Tasks to perform:
1. In the blog post about honoring David and Jeannette Scholer, rewrite the paragraph containing "Yesterday we held a luncheon" as a short bulleted list that keeps its main facts.
2. According to the blog post about honoring David and Jeannette Scholer, what position does Jeannette Scholer hold at Fuller?
3. Copy out the blog post about honoring David and Jeannette Scholer from "Honoring David and" to "on the blog).".

Page text:
++++++++++

Wednesday, May 28, 2008

Honoring David and Jeannette Scholer

David and Jeannette ScholerYesterday we held a luncheon honoring New Testament professor Dr. David Scholer and his wife Jeannette, who serves as the Director of Academic Programs here at Fuller, as both will be retiring in the coming months. I've mentioned Dr. Scholer a couple of times before, usually in relation to some issue related to gender equality within Christianity, and especially as the person from whom I got a particularly popular Top Ten list a number of years ago (although this particular link comes from a time before I announced my identity and those of my friends and colleagues publicly on the blog).

++++++++++

(Saved entries)
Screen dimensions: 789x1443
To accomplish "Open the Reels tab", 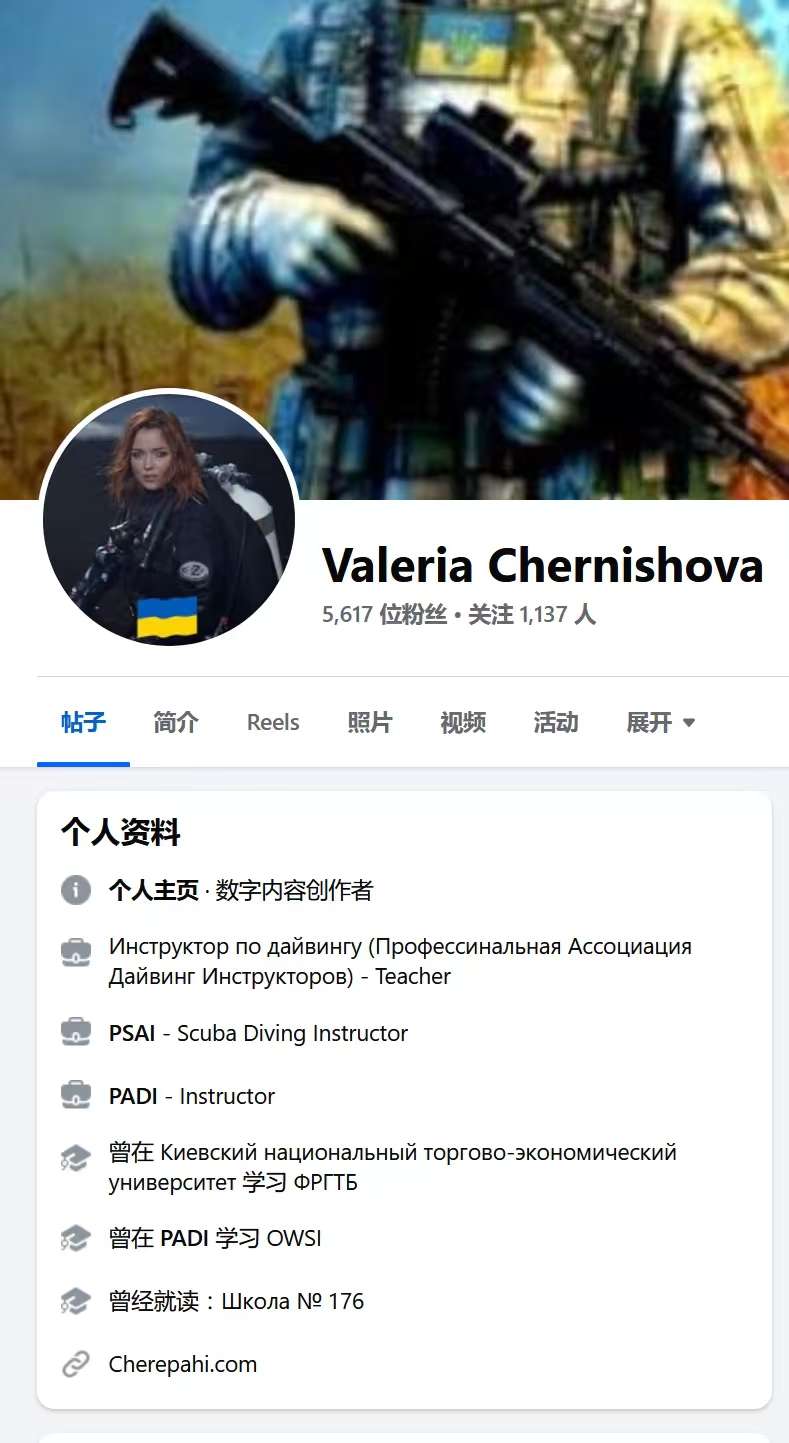I will [x=273, y=722].
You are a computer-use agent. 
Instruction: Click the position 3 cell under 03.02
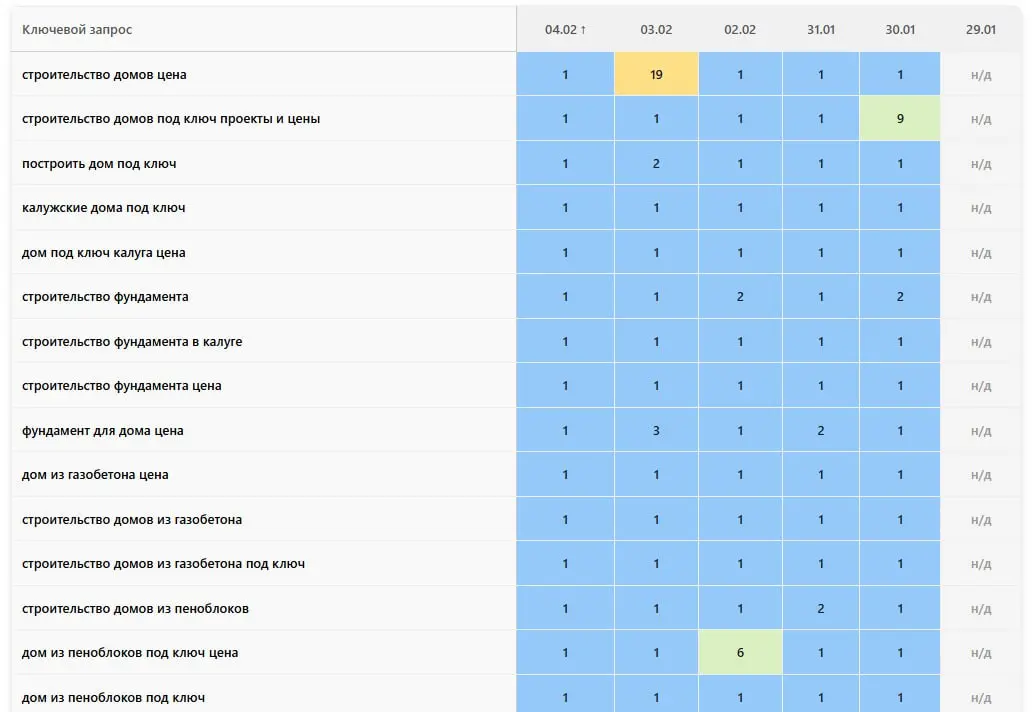pos(656,430)
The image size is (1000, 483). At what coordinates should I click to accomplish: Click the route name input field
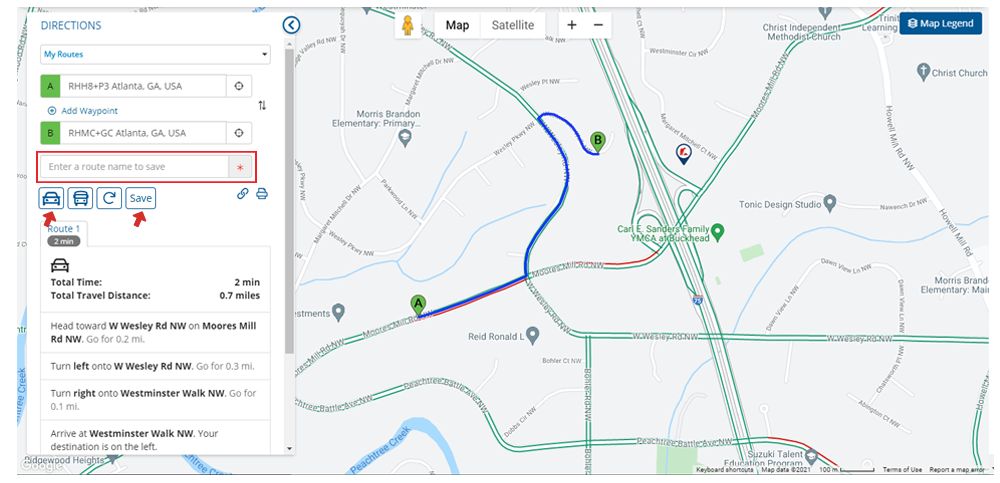[137, 166]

++++++++++

Solutions:
1.
- A luncheon was held honoring Dr. David Scholer, a New Testament professor, and his wife Jeannette, Director of Academic Programs at Fuller.
- Both will retire in the coming months.
- The writer has mentioned Dr. Scholer before, usually about gender equality within Christianity.
- He is the source of a popular Top Ten list the writer got years ago.
- The linked post dates from before the writer publicly revealed their own identity and those of friends and colleagues on the blog.

2. Director of Academic Programs.

3.
Honoring David and Jeannette Scholer

David and Jeannette ScholerYesterday we held a luncheon honoring New Testament professor Dr. David Scholer and his wife Jeannette, who serves as the Director of Academic Programs here at Fuller, as both will be retiring in the coming months. I've mentioned Dr. Scholer a couple of times before, usually in relation to some issue related to gender equality within Christianity, and especially as the person from whom I got a particularly popular Top Ten list a number of years ago (although this particular link comes from a time before I announced my identity and those of my friends and colleagues publicly on the blog).